*AIM OF THE TASK*
When a picture appears in the listing, leave it out and copy the rest exactly as it stands.

*SUPPLIED ENTRIES*
>>>

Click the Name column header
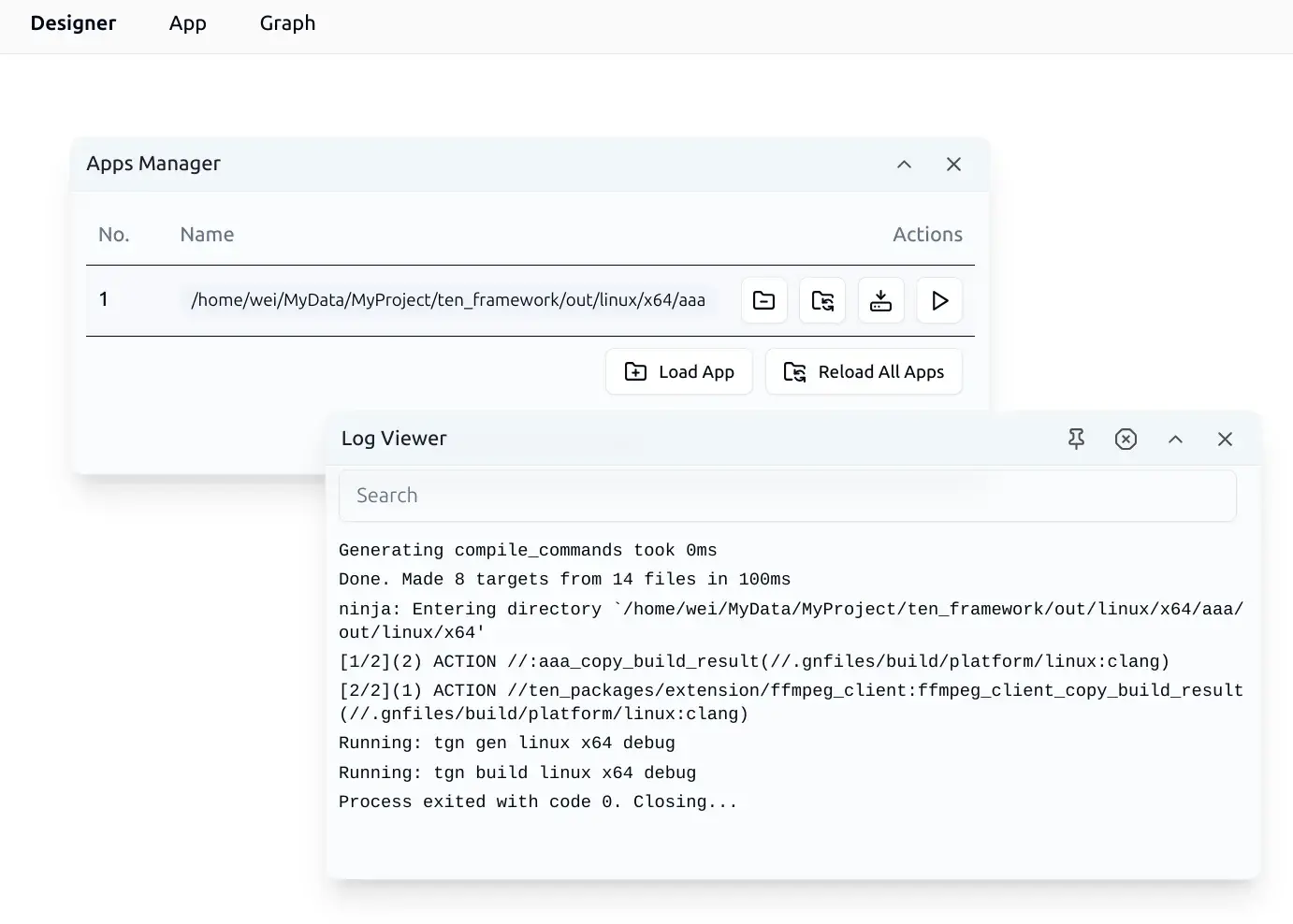This screenshot has width=1293, height=924. click(206, 234)
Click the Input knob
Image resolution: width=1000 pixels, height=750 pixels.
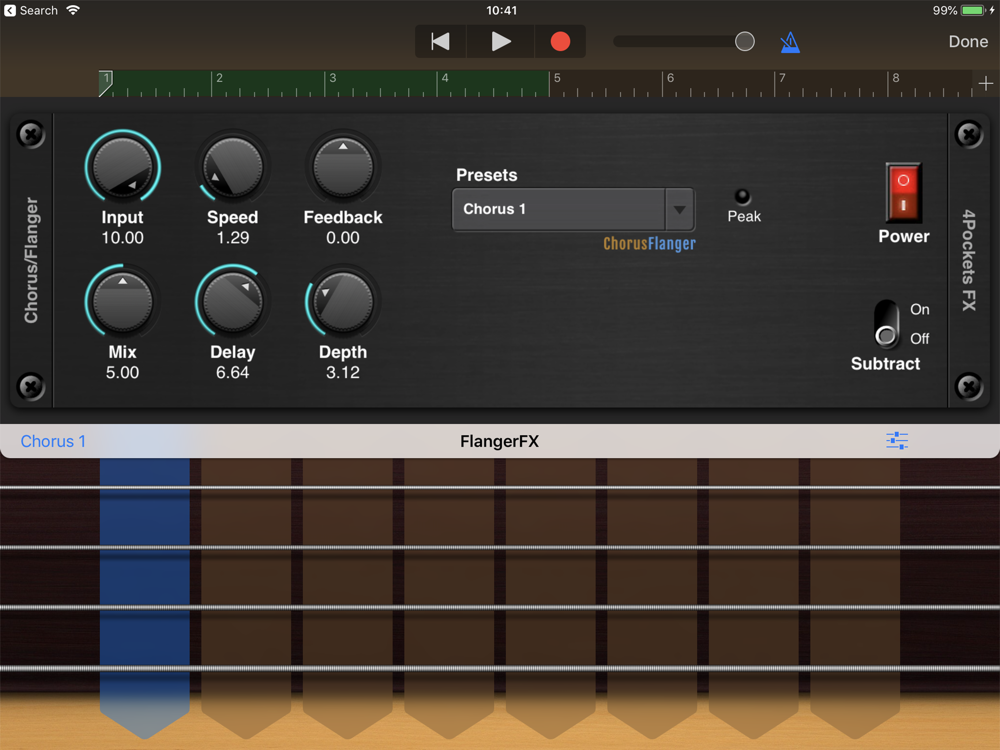tap(122, 168)
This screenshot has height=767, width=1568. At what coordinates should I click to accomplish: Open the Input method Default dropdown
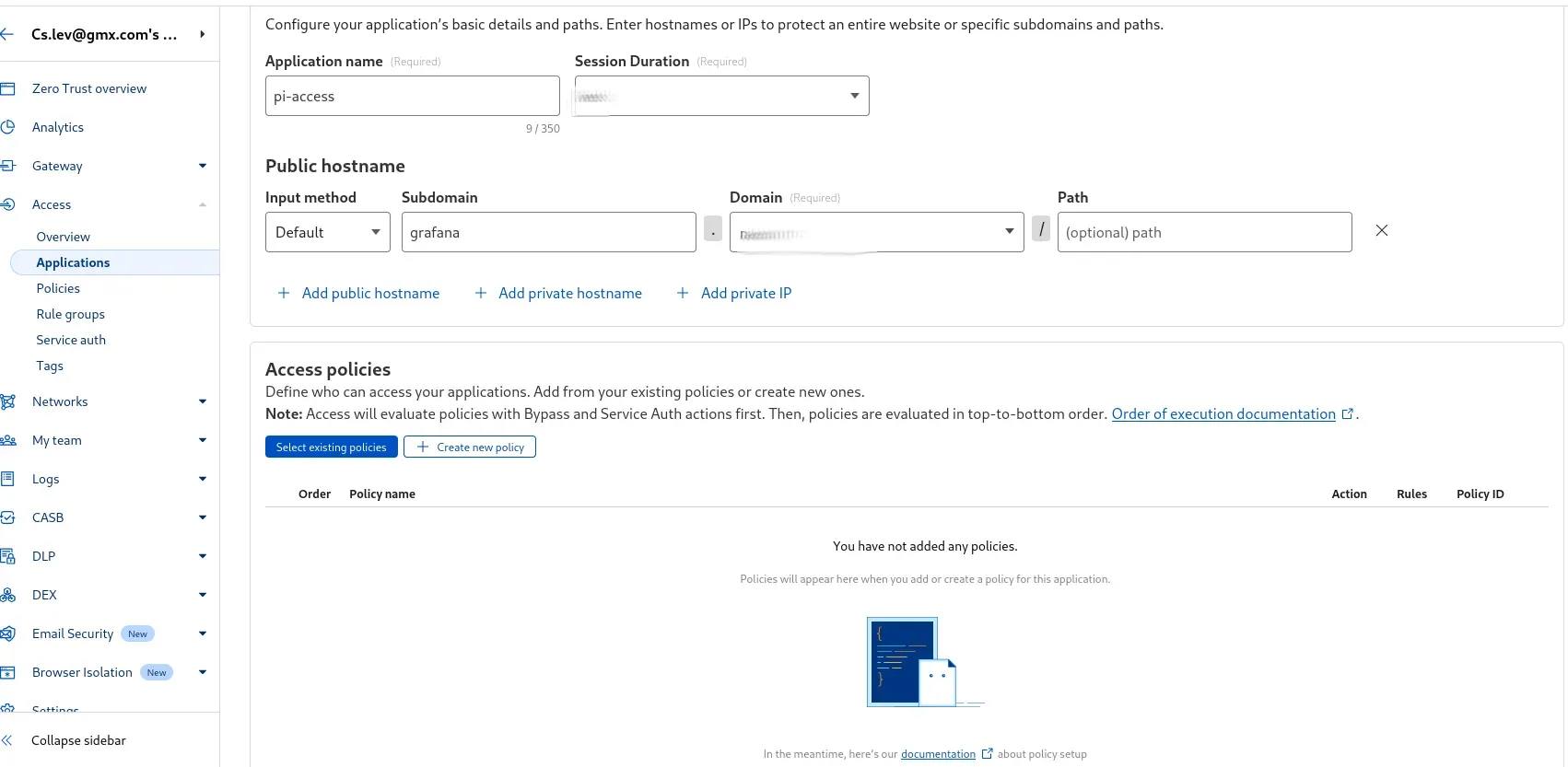[328, 232]
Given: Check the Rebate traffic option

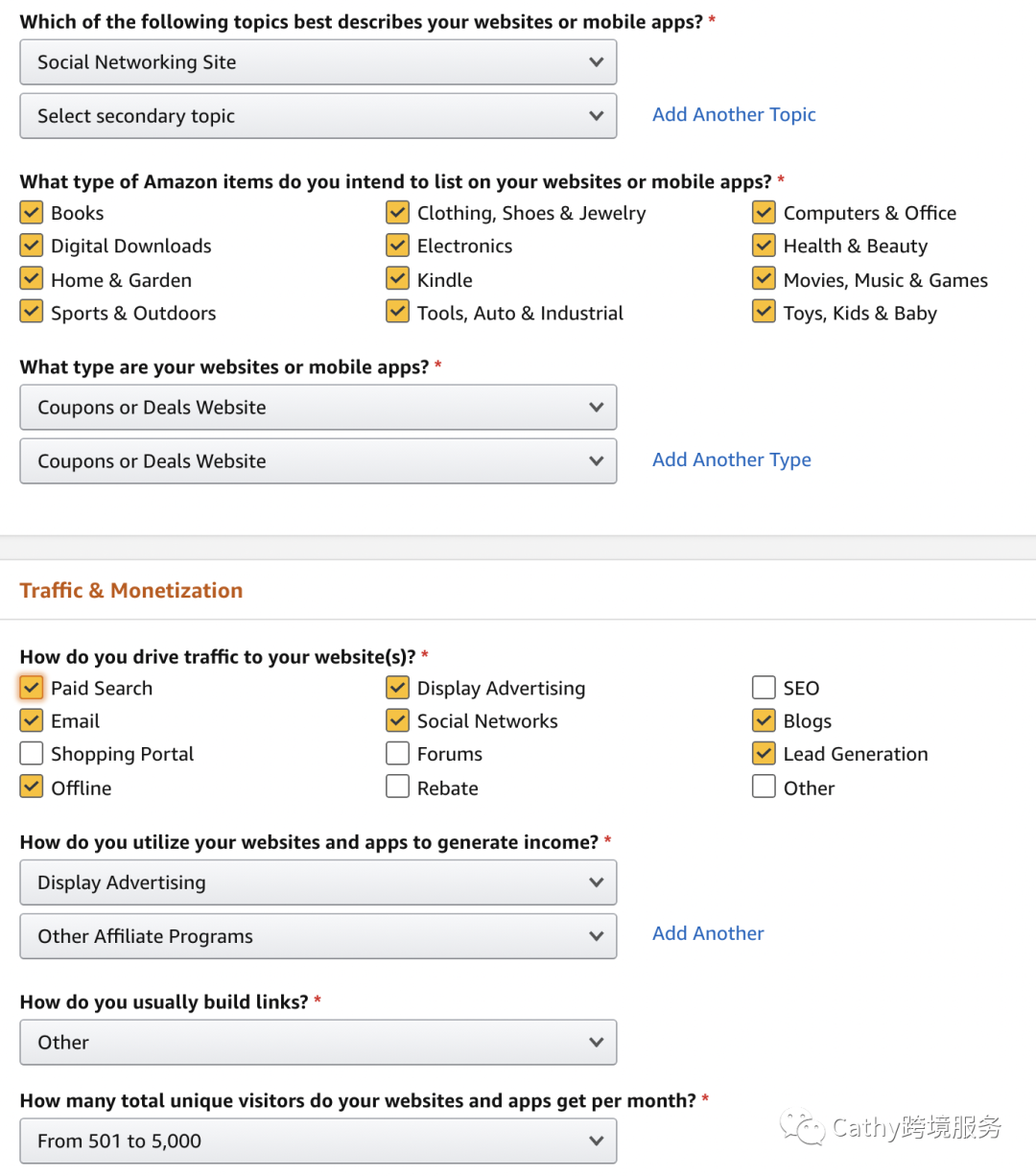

<<<

*ANSWER BOX*
Click the Name column header
This screenshot has width=1293, height=924. click(206, 234)
Click the Input knob
Image resolution: width=1000 pixels, height=750 pixels.
tap(122, 168)
This screenshot has height=767, width=1568. At what coordinates should I click to accomplish: Open the Input method Default dropdown
[328, 232]
Given: Check the Rebate traffic option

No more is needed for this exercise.